Karpathy identifies 2025 as the year this changed. Enter Reinforcement Learning from Verifiable Rewards (RLVR).

The Death of the Vibe Check

In 2025, labs began training models against objective, undeniable truths—math puzzles, code execution, and logic games. When a model solves a coding problem, the compiler either runs or it doesn't. There is no nuance. This binary feedback loop allowed models to "spontaneously develop strategies that look like reasoning," Karpathy notes. They learned to break problems down, backtrack, and self-correct.

The result is models like OpenAI’s o3 and DeepSeek R1, which don’t just spit out answers; they think. They allocate "test-time compute," spending seconds or minutes pondering a prompt before responding.
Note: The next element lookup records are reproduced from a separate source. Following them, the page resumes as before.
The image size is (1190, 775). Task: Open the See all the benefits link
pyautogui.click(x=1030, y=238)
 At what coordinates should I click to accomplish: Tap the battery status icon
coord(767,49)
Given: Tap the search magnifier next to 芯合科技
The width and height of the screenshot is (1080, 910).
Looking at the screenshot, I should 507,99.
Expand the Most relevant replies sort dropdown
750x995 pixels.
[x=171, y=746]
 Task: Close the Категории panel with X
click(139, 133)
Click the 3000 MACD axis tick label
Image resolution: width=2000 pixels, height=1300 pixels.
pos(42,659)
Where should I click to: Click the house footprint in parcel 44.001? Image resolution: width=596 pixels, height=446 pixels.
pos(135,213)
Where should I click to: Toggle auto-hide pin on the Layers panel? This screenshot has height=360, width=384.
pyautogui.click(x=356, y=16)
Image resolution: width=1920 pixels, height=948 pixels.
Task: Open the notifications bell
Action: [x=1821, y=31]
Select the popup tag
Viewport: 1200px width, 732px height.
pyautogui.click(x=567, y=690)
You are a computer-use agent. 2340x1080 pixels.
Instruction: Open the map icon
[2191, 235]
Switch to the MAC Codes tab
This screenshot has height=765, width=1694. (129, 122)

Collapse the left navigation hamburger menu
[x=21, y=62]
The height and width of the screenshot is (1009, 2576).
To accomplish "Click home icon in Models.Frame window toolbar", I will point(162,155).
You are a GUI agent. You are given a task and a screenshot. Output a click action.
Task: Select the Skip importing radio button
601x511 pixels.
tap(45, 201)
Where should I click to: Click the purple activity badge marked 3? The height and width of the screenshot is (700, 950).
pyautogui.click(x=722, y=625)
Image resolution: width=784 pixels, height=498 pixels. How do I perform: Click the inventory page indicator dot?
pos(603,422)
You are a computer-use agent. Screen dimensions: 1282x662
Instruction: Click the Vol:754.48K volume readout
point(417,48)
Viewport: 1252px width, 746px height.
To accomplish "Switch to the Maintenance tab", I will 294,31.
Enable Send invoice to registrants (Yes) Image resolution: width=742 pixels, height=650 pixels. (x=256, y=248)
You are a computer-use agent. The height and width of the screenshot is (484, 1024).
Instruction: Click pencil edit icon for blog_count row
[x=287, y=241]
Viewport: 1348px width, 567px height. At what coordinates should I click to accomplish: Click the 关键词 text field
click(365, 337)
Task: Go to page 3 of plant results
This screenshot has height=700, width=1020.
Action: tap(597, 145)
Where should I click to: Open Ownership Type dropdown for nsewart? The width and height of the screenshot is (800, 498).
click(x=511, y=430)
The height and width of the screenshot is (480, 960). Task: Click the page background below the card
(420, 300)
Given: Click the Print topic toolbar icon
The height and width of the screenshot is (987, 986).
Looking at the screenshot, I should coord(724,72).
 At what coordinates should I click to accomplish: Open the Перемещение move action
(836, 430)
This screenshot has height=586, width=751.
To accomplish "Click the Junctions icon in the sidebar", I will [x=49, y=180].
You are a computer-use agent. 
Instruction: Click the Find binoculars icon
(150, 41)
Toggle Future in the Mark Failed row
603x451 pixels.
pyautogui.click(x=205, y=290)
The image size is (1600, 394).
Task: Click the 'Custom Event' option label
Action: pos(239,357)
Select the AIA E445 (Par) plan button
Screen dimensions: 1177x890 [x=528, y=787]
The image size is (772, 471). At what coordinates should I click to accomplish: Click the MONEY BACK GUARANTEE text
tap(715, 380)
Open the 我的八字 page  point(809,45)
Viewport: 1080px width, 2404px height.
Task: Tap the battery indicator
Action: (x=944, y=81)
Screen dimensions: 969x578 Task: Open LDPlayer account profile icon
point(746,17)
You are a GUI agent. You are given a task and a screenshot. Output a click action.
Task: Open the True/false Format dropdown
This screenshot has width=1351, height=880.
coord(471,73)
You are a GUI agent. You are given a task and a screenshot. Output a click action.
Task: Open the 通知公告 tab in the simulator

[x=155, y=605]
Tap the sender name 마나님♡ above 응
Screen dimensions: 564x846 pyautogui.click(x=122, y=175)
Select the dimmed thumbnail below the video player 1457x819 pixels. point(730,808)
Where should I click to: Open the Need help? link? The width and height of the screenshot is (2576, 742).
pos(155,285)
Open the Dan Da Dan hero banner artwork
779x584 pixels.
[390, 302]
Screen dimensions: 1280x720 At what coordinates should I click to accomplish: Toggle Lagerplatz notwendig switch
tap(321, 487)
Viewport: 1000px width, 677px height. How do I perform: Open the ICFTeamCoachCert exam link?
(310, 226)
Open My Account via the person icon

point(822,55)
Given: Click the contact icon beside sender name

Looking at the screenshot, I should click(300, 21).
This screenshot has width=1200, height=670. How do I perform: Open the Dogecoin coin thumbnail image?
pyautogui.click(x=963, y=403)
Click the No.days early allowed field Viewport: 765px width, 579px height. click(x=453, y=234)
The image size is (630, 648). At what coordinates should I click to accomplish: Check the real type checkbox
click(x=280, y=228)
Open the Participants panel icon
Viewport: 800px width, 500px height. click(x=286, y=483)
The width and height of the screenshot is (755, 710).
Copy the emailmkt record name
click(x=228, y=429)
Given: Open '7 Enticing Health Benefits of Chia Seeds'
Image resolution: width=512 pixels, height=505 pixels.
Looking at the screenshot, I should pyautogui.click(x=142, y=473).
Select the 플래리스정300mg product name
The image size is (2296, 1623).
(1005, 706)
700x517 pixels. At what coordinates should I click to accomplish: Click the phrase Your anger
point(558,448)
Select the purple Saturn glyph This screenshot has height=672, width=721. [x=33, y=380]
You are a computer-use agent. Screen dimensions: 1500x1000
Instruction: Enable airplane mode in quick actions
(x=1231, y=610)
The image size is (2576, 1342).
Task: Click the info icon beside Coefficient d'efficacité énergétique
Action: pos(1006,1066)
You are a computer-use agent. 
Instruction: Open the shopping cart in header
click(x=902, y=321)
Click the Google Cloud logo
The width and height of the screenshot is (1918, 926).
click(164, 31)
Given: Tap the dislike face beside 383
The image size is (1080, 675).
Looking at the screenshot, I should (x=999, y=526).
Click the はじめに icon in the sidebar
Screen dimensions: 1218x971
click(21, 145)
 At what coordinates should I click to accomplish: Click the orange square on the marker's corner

The Singapore Lens: A Nation of Verifiable Rewards

This shift towards RLVR resonates deeply with the Singaporean psyche. This is a country built on KPIs, standardized testing, and verifiable outcomes. The "vibe" of a policy matters less than its statistical success.

  • Policy Implication: For the Singapore government, RLVR models offer a way to automate complex bureaucratic decision-making with a higher degree of trust. If a model can "verify" its reasoning against a set of statutory laws (the ultimate verifiable environment), it can process grants, permits, and tax returns with superhuman accuracy.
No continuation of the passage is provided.